▸ Aufgaben und Übungen
- a) Nenne alle vierstelligen Jahreszahlen im Textauszug über Kuba und den Vatikan.
- b) Ändere den Textauszug über Kuba und den Vatikan von „Problematisches Verhältnis“ bis hinunter zu „und ideologisch indoktrinieren.“, indem du diesen Abschnitt wiedergibst und „Komplizenschaft“ durch „Zusammenarbeit“ ersetzt.

▸ Ausgewählter Auszug

Seine Popularität in Kuba verdankt der erste Papst mit derselben Muttersprache wie die dortige Bevölkerung nicht nur seiner Herkunft, seiner Freundschaft mit dem angesehenen, katholischen Stadthistoriker von Havanna, Eusebio Leal, und seinem glaubwürdigen Engagement gegen die US-Blockade, sondern auch den anerkennenden Worte des kubanischen Präsidenten Raúl Castro nach dessen Vatikan-Besuch am 10. Mai. Das kubanische Außenministerium (Minrex) – auch das ist ein Novum – hatte schon Wochen vor dem Besuch des Papstes eine ständig aktualisierte Homepage (http://papafranciscoencuba.cubaminrex.cu/) mit allen Details der Reise eingerichtet.
Problematisches Verhältnis
Die Beziehungen Kubas zum Vatikan bestehen seit 1898, waren jedoch problematisch. Den Metzeleien der sich zum Katholizismus bekennenden spanischen Eroberer an den indianischen Ureinwohnern und den entwürdigenden Peinigungen der aus Afrika geraubten Sklaven im Namen der Kirche, folgte die Komplizenschaft vieler klerikaler Würdenträger mit der Oberschicht und verschiedenen, von den USA abhängigen Diktatoren. Während und nach der Revolution bekämpfte der Klerus die Guerilleros und die Repräsentanten der revolutionären Volksmacht und unterstützte zudem subversive Aktivitäten. Die von der katholischen Kirche mitinitiierte CIA-Aktion »Peter Pan« etwa brachte zwischen 1960 und 1962 rund 14.000 Kinder unter dem erfunden Vorwand außer Landes, die Kommunisten wollten sie ihren Eltern wegnehmen und ideologisch indoktrinieren.
Fidel Castros kluger Schachzug
Mit dem Auftreten linker Theologen in Lateinamerika begann sich das Verhältnis jedoch langsam zu entspannen. Auch tiefgläubige Katholiken widersprachen den Versuchen, die Revolution und ihre Anführer zu verteufeln. »Fidel Castro bekennt sich zum Atheismus. Trotzdem hat das kubanische Volk seine Würde wiedererlangt, hat zu essen, hat Wohnungen und Schulen und Ausbildung für alle«, sagte der brasilianische Befreiungstheologe Leonardo Boff und fügte hinzu, er sei der Ansicht, dass Fidel Castro »mehr den Ansprüchen des Evangeliums« entspreche, als mancher Staatsmann, der sich als Christ bezeichnet. Sein Glaubensbruder, der ebenfalls in Brasilien geborene Dominikaner Frei Betto, ging noch weiter: »Wenn das Leben Gottes Geschenk ist, dann sind die Zeichen des Reiches Gottes in keinem anderen Land Lateinamerikas so deutlich zu erkennen wie in Kuba«, erklärte Betto. Es sei »ungerecht, ein Land wie Kuba, in dem das Volk so sehr teilhat am Aufbau einer neuen Gesellschaft, als Diktatur zu bezeichnen. Die sozialistischen Länder müssen eine starke Regierung haben, um der permanenten Aggression des Kapitalismus begegnen zu können.«
Am 19. November 1996, Kuba litt nach dem Verschwinden der sozialistischen Länder Europas und der Sowjetunion unter den Folgen der Spezialperiode, reiste Fidel Castro nach Rom und wurde von Papst Johannes Paul II., den er dabei einlud, zu einer 35-Minuten Audienz empfangen. Ein diplomatischer Schachzug Castros, der auch mit Skepsis betrachtet wurde, denn schließlich hatte der polnische Papst in seiner Heimat mit für den Untergang des Sozialismus gesorgt. Auf der anderen Seite war der Comandante en Jefe davon überzeugt, dass der Vatikan ein wichtiger Verbündeter im Kampf gegen die US-Blockade werden könnte. Wie Wojtyla war auch sein Nachfolger Ratzinger ein militanter Antikommunist, dessen Kubabesuch im Jahr 2012 jedoch nicht zur Stärkung konterrevolutionärer Kräfte führte.

▸ Datenzeilen
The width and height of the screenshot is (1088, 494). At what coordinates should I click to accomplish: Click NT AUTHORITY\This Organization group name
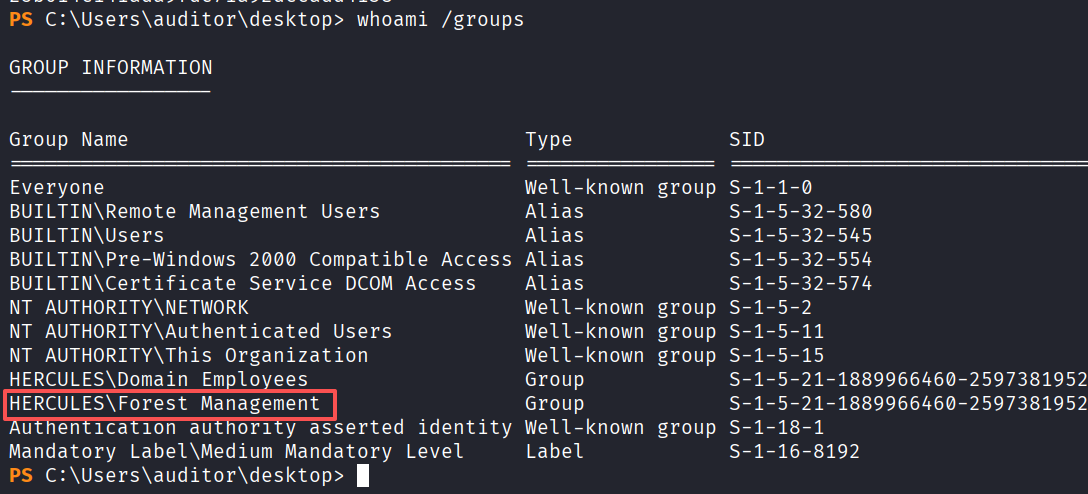tap(189, 356)
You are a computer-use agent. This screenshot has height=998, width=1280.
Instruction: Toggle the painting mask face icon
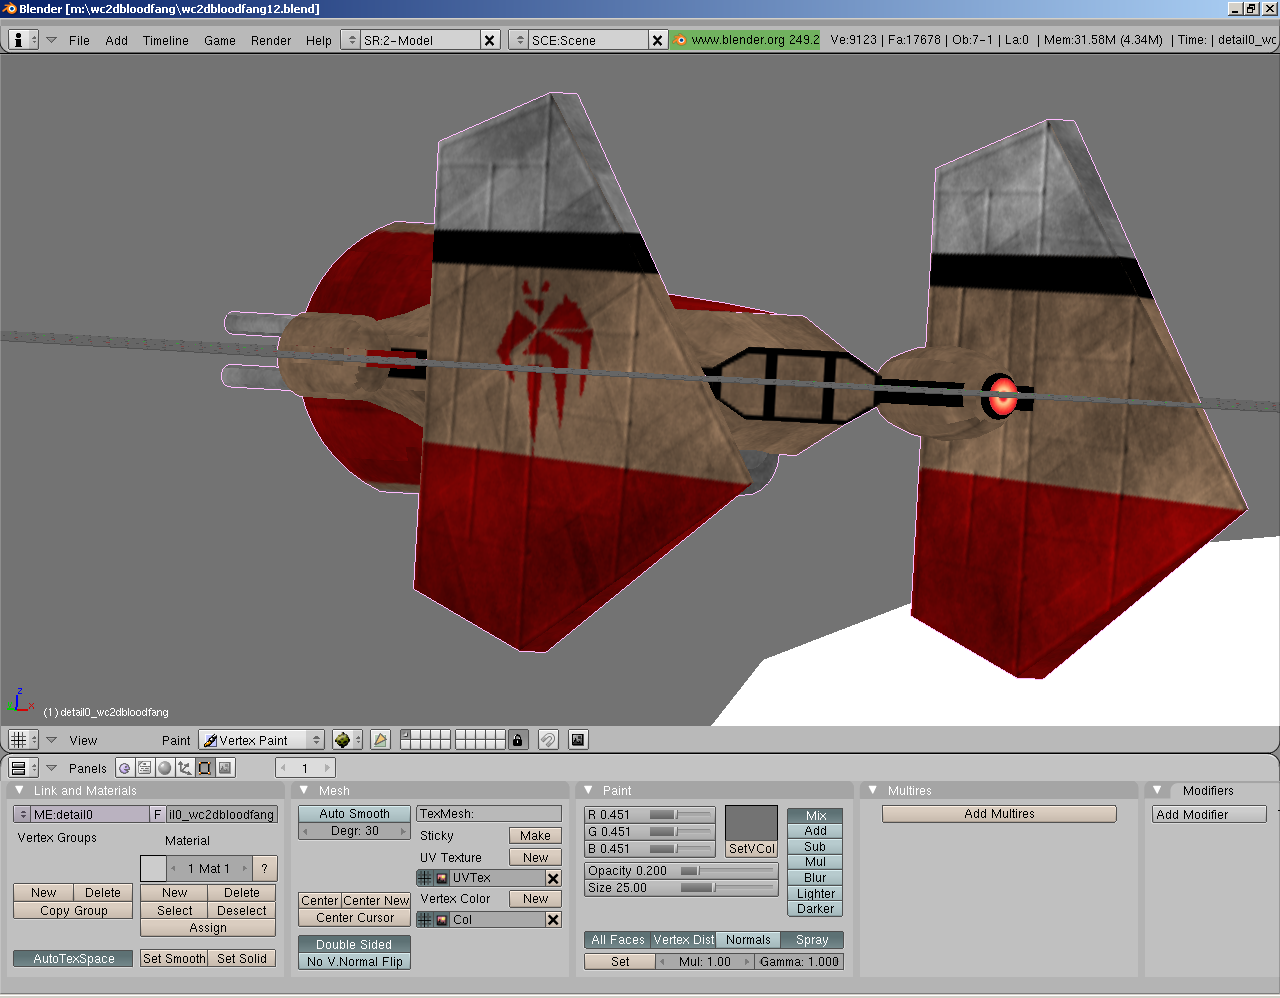380,740
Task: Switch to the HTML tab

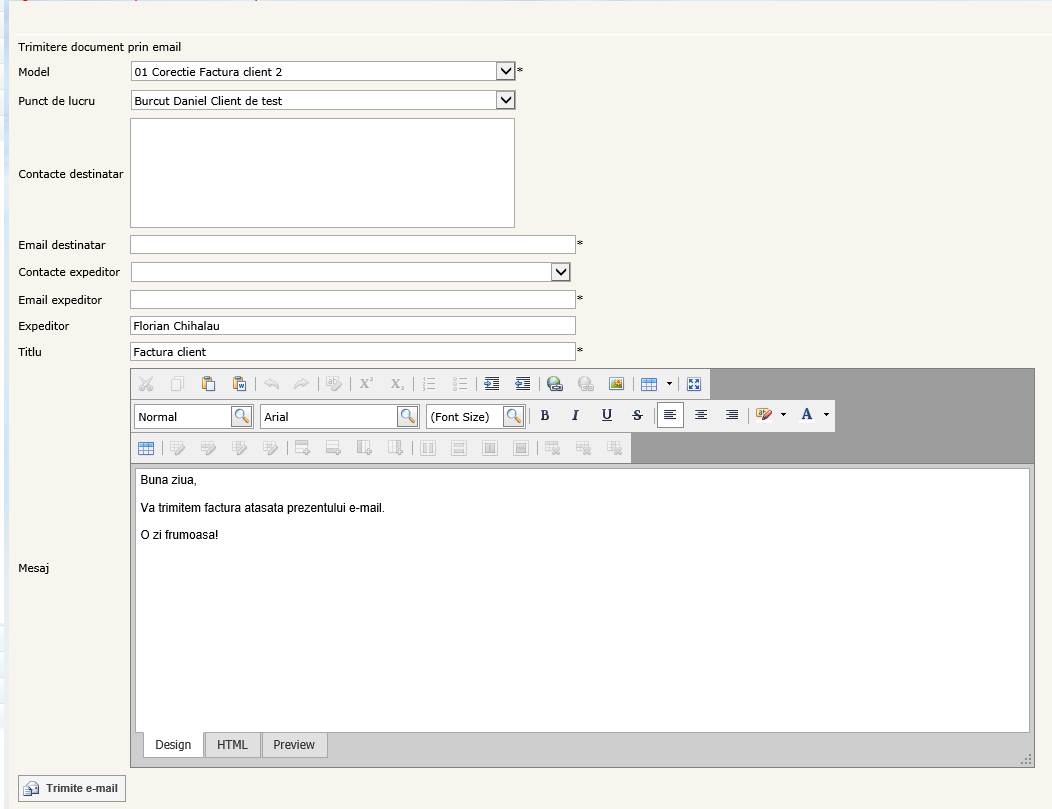Action: pos(232,745)

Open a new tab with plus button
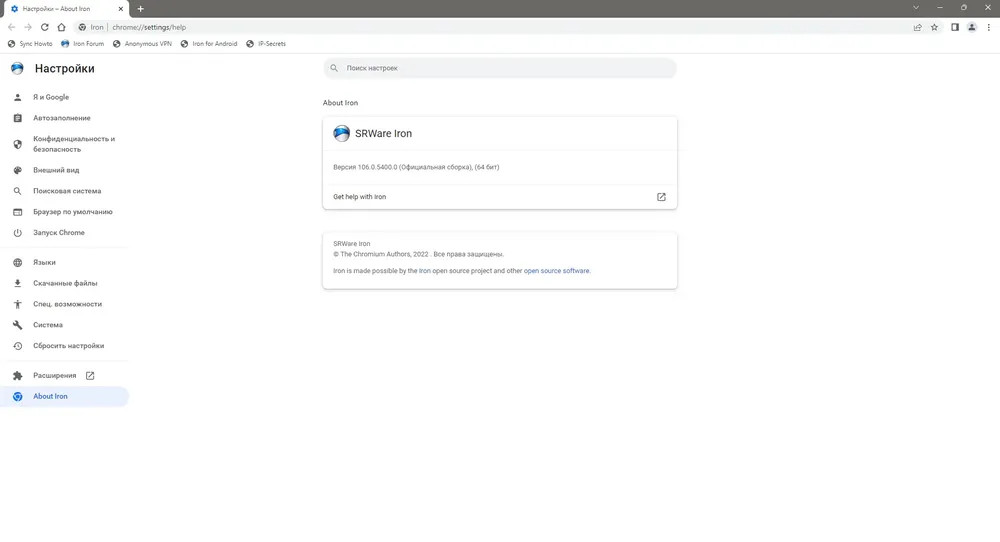(x=140, y=9)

▸ Die Antworten
- a) 1898, 1960, 1962, 1996, 2012

- b)
Problematisches Verhältnis
Die Beziehungen Kubas zum Vatikan bestehen seit 1898, waren jedoch problematisch. Den Metzeleien der sich zum Katholizismus bekennenden spanischen Eroberer an den indianischen Ureinwohnern und den entwürdigenden Peinigungen der aus Afrika geraubten Sklaven im Namen der Kirche, folgte die Zusammenarbeit vieler klerikaler Würdenträger mit der Oberschicht und verschiedenen, von den USA abhängigen Diktatoren. Während und nach der Revolution bekämpfte der Klerus die Guerilleros und die Repräsentanten der revolutionären Volksmacht und unterstützte zudem subversive Aktivitäten. Die von der katholischen Kirche mitinitiierte CIA-Aktion »Peter Pan« etwa brachte zwischen 1960 und 1962 rund 14.000 Kinder unter dem erfunden Vorwand außer Landes, die Kommunisten wollten sie ihren Eltern wegnehmen und ideologisch indoktrinieren.